Frequently Asked Questions

Why is Super/System called 'the Bible of poker'?

Published in 1979, it was the first major modern poker strategy book — virtually no serious strategy literature existed before it. Doyle Brunson, then a top live cash player, organized contributions from the world's best per game (Mike Caro on theory, David 'Chip' Reese on 7-Card Stud, David Sklansky on High-Low, Bobby Baldwin on Limit Hold'em, Joey Hawthorne on Lowball). The book defined modern thinking about position, aggression, and game-specific strategy. Quoted by virtually every poker book published since.

Who contributed to Super/System besides Doyle Brunson?

1979 edition contributors: Mike Caro (Stud poker + general theory), David 'Chip' Reese (7-Card Stud — Reese is widely considered the best cash game player ever), Doyle Brunson (NLHE section + introduction), Joey Hawthorne (Lowball), Bobby Baldwin (Limit Hold'em — Baldwin won 1978 WSOP Main Event), and David Sklansky (High-Low Split — Sklansky later wrote The Theory of Poker). Each chapter authored by the era's recognized expert in that variant.

Is Super/System still relevant in the GTO era?

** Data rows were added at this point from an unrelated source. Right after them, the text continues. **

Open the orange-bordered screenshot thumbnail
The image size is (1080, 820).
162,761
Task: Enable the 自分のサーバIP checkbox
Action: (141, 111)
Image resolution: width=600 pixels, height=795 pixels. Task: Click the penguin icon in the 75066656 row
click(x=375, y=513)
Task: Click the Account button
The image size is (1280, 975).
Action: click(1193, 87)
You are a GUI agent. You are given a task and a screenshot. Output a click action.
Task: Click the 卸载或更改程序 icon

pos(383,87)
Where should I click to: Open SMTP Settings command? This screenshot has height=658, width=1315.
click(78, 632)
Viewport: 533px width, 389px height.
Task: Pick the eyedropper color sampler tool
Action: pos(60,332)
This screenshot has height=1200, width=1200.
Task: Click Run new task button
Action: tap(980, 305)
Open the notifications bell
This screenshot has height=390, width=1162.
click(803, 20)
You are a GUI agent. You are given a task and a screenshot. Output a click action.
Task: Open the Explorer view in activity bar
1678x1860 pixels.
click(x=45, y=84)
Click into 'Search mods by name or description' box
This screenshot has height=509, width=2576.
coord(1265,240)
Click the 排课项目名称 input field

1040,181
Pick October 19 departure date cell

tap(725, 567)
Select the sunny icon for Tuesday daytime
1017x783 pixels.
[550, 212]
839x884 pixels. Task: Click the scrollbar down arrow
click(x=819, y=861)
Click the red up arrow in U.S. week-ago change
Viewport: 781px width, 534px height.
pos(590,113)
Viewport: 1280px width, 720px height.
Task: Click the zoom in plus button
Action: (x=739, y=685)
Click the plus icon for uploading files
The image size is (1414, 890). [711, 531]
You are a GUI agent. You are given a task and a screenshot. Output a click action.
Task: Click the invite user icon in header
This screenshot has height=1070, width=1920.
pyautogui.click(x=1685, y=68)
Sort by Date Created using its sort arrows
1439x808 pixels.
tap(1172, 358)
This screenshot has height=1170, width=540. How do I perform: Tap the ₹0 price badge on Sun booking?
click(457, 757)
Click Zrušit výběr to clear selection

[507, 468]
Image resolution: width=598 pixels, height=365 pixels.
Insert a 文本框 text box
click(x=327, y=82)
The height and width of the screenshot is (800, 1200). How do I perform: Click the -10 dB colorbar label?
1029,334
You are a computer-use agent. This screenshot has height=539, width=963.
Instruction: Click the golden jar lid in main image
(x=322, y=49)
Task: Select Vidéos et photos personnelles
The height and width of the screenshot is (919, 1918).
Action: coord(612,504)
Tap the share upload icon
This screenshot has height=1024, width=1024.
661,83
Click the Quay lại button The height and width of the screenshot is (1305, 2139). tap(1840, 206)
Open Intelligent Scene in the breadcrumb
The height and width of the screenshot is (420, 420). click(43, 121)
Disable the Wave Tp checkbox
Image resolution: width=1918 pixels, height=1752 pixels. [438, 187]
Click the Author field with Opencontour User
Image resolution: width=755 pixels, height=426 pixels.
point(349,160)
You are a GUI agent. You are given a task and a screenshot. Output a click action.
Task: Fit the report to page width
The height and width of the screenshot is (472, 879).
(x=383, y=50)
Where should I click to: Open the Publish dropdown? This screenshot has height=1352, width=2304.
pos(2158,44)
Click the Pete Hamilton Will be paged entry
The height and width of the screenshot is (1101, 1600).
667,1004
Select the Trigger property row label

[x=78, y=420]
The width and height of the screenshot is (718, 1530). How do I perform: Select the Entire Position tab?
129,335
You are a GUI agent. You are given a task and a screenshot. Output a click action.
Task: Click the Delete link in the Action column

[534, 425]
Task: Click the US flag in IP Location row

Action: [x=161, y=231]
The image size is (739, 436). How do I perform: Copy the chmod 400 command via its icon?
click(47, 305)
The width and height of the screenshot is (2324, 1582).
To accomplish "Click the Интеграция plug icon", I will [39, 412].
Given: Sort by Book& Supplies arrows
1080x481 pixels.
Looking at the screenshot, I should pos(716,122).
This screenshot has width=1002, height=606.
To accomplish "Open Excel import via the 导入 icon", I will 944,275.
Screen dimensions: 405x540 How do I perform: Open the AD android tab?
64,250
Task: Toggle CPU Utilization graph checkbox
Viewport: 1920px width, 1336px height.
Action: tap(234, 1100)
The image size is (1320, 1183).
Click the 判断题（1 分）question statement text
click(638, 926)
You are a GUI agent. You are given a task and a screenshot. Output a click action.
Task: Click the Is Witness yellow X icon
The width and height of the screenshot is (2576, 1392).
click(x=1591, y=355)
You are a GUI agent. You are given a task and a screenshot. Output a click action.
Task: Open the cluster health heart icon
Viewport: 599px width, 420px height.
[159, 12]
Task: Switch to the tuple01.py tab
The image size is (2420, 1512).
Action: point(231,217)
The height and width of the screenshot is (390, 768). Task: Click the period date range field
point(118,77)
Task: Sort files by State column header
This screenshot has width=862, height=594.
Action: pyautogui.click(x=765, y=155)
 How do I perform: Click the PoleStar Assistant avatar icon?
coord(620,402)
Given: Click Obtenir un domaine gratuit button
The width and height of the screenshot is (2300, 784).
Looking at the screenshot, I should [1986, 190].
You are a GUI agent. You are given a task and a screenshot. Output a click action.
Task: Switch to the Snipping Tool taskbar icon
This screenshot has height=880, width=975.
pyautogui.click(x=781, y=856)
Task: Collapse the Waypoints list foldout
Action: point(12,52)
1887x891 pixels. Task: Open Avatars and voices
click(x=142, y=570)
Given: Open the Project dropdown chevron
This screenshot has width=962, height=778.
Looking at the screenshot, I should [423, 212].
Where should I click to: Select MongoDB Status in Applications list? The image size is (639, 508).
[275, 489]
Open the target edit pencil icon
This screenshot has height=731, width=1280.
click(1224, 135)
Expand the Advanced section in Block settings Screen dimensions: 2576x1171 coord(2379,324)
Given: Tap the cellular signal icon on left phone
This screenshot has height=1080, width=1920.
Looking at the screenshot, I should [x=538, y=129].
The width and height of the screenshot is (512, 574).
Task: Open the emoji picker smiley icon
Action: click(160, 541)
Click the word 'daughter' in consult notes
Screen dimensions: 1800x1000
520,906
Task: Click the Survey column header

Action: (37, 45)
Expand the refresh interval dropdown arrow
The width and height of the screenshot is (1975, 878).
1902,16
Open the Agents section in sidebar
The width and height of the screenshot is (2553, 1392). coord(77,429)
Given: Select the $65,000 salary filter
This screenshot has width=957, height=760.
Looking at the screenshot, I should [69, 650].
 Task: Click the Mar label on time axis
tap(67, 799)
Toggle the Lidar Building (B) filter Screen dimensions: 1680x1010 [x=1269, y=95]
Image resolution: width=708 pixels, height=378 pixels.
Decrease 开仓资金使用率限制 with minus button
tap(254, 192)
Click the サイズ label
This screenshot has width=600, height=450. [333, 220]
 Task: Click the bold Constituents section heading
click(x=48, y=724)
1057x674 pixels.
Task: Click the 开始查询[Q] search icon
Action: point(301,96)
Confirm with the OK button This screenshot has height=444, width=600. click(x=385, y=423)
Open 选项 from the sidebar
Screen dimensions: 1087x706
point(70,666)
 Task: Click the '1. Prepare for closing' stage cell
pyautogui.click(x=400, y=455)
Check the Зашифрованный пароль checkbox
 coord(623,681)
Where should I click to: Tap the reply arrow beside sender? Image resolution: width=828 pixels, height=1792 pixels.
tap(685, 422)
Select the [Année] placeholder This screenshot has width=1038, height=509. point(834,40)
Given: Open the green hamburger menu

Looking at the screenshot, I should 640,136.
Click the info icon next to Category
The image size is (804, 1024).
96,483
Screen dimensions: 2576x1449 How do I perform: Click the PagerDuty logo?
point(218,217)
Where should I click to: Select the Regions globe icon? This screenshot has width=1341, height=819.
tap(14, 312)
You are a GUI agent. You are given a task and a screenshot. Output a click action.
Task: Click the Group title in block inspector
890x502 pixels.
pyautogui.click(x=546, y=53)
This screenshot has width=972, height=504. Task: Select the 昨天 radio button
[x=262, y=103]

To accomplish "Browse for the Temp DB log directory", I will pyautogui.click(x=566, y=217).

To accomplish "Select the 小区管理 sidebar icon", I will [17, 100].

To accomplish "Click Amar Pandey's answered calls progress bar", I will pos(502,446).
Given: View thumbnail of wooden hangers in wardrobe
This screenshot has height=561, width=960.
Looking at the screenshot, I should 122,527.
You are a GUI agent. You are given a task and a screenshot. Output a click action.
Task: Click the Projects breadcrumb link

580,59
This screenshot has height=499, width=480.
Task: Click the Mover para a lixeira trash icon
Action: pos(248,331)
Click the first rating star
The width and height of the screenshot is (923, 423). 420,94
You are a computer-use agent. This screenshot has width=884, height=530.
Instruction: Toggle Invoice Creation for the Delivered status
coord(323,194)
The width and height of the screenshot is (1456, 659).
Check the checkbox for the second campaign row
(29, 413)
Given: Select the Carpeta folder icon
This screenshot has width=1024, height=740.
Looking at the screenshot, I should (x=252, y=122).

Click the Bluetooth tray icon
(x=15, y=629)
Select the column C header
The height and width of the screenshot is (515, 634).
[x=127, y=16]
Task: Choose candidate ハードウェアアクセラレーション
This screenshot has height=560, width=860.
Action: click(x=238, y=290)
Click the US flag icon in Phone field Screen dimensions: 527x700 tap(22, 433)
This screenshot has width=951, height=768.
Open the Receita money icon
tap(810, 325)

Mixed. The fundamentals (position, aggression, hand reading) remain timeless and correct. However, it predates solver-based analysis — there's no GTO depth, no equity-vs-range math beyond basics, no discussion of mixed strategies. Modern players read it for historical context, the storytelling, and grounding fundamentals — then move to Modern Poker Theory (Acevedo) or solver work for advanced study. Still recommended as a foundational read.

What is Super/System 2 and how does it differ?

Super/System 2 (Cardoza Publishing, 2005) is a separate updated volume — not a replacement. New contributors include Daniel Negreanu (Triple Draw), Lyle Berman (No-Limit Hold'em tournaments), Bobby Baldwin (returning), Jennifer Harman (Limit Hold'em), Todd Brunson, Crandell Addington, and Mike Caro. Covers games not in the original (Omaha High-Low, Triple Draw). Both books considered foundational. Many serious students read both.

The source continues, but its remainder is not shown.